On the other end of the miso spectrum is saikyo, or “white miso,” a young version originating from the Southern island of Kyoto. Whereas akamiso is profoundly salty, saikyo miso is mild, and subtly sweet. It contains just a fraction of akamiso salt content, thanks to its short fermentation period of only three weeks. Shimbo recommends using saikyo miso with delicate white fish, lobster, or crab. We like the looks of this take on chef Nobu Matsuhisa’s famous miso-steeped black cod.
Shiro White Miso
Occupying the middle ground between akamiso and saikyo miso is shiro white miso, a mellow miso that Shimbo tells us is fermented for up to a year. Despite the “white” in its name, shiro miso, as it is sometimes called, is light yellow in color. It’s a good middle-of-the-road miso, suitable for both heavy and light dishes, like this miso-glazed tuna kebabs or this Asian winter slaw.
There are other types of miso, too. Awasemiso, a blend of several types of miso, is a common sight in American supermarkets. Others are made with barley, brown rice, and a variety of other grains. (For those seeking to become miso experts, check out "The Book of Miso.")

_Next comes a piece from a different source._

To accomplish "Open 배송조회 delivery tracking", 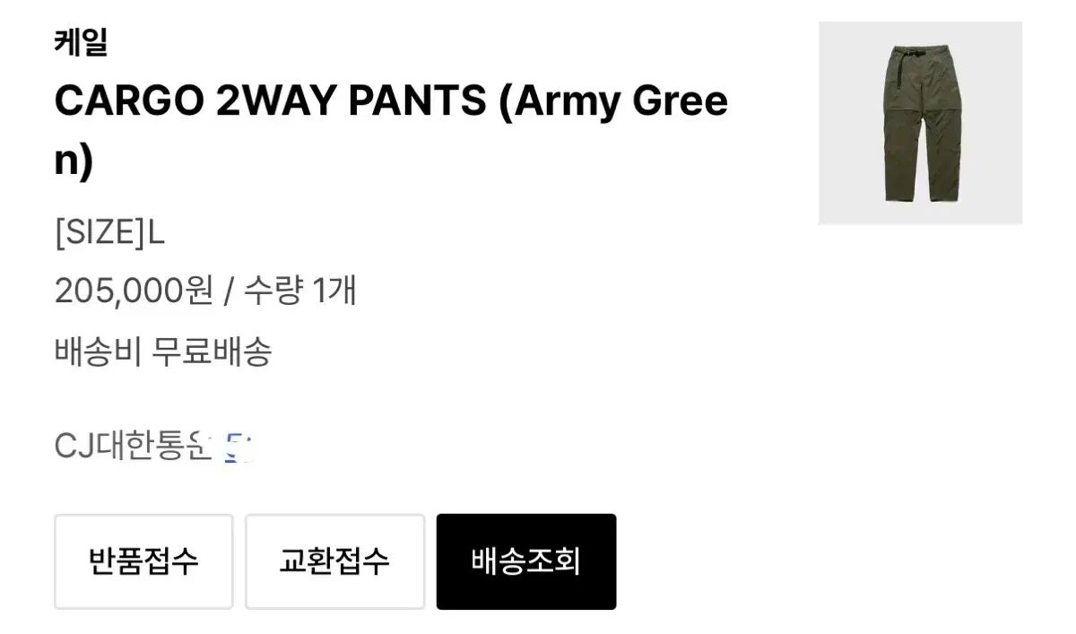I will pyautogui.click(x=526, y=561).
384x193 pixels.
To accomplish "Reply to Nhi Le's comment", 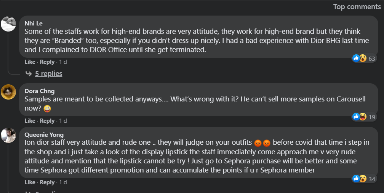I will tap(47, 62).
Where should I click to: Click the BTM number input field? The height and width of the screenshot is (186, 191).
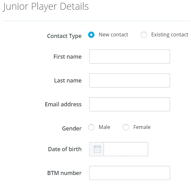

But don’t be dissuaded by the many types; a basic container of miso from the supermarket will serve you well. It’ll last forever in your fridge, you’ll be surprised by its versatility, and c’mon: Why settle for basic salt when you can be a miso master?
Find all three types of miso at Asian specialty stores or online (Shimbo likes Great Eastern Sun), and always keep it refrigerated.